In the new work, scientists abandoned the search for special algorithms. Instead, they asked a broader question: what prevents the development of an algorithm on a certain distance metric?

They decided that the reason for this was the unpleasant situation associated with the expanding graph, or expander. An expander is a special kind of graph, a set of points connected by edges. Graphs have their own distance metric. The distance between two points on a graph is the minimum number of lines required to go from one point to another. You can imagine a graph representing the connections between people in a social network, and then the distance between people will be equal to the number of connections separating them. If, for example, Julian Moore has a boyfriend who has a boyfriend whose boyfriend is Kevin Bacon, then the distance from Moore to Bacon is three.

An expander is a special type of graph that has two seemingly contradictory properties. It is highly connected, meaning two points cannot be separated without cutting several edges. At the same time, most of the points are connected to a very small number of others. Because of this, most of the points are far from each other.

The unique combination of these properties – good connectivity and a small number of edges – makes it impossible to perform a fast nearest neighbor search on expanders. Any attempts to divide it into cells will separate points that are close to each other.

“Any way of cutting the expander into two parts requires cutting many edges that separate many closely spaced vertices,” said Weingarten, co-author of the paper.

By the summer of 2016, Andoni, Niokoloff, Razenshtein, and Wanjgarten knew that it was impossible to come up with a good algorithm for finding the nearest neighbor for expanders. But they wanted to prove that such algorithms could not be built for many other distance metrics—metrics for which computer scientists have been stymied when looking for good algorithms.

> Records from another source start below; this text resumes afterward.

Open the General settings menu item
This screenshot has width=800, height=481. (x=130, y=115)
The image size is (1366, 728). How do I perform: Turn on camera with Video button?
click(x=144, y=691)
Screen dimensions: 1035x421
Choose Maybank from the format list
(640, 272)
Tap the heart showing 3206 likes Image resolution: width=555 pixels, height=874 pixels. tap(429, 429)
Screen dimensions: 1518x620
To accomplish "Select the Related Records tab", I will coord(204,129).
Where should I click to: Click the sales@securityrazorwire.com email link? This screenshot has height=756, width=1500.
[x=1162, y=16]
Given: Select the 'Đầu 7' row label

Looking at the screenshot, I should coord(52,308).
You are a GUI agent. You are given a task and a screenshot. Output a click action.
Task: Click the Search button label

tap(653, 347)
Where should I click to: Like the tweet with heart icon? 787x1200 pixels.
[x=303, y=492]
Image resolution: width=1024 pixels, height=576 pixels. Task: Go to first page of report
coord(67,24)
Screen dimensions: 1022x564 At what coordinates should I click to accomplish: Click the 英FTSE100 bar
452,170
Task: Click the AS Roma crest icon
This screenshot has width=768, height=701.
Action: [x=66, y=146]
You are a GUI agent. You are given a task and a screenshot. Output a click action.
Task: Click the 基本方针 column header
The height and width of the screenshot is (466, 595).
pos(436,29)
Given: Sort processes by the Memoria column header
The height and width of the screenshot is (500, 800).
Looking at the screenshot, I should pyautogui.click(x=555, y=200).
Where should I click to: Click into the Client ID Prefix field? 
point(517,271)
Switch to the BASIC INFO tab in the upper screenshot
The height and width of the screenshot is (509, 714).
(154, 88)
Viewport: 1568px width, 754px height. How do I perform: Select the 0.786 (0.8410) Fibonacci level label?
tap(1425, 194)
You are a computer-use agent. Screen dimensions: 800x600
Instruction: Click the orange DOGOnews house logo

To find a proof of the impossibility of such algorithms, they had to find a way to embed the expander metric into other distance metrics. With this method, they could determine that other metrics have properties similar to those of expanders, which prevents them from making good algorithms for them.

Eric Weingarten

Four computer scientists went to Assaf Naor, a mathematician at Princeton University whose previous work was well suited to the topic of expanders. They asked him to help prove that expanders could be built into different types of metrics. Naor quickly returned with an answer – but not the one they expected from him.

“We asked Assaf to help us with this claim, and he proved otherwise,” Andoni said.

Naor proved that expanders do not fit into the large class of distance metrics known as “normed spaces” (which includes such metrics as Euclidean and Manhattan space). Based on Naor’s evidence, the scientists followed the following logical chain: if expanders do not fit into the distance metric, then there must be a good way to break them into cells (since, as they have shown, the only barrier to this is the properties of the expanders).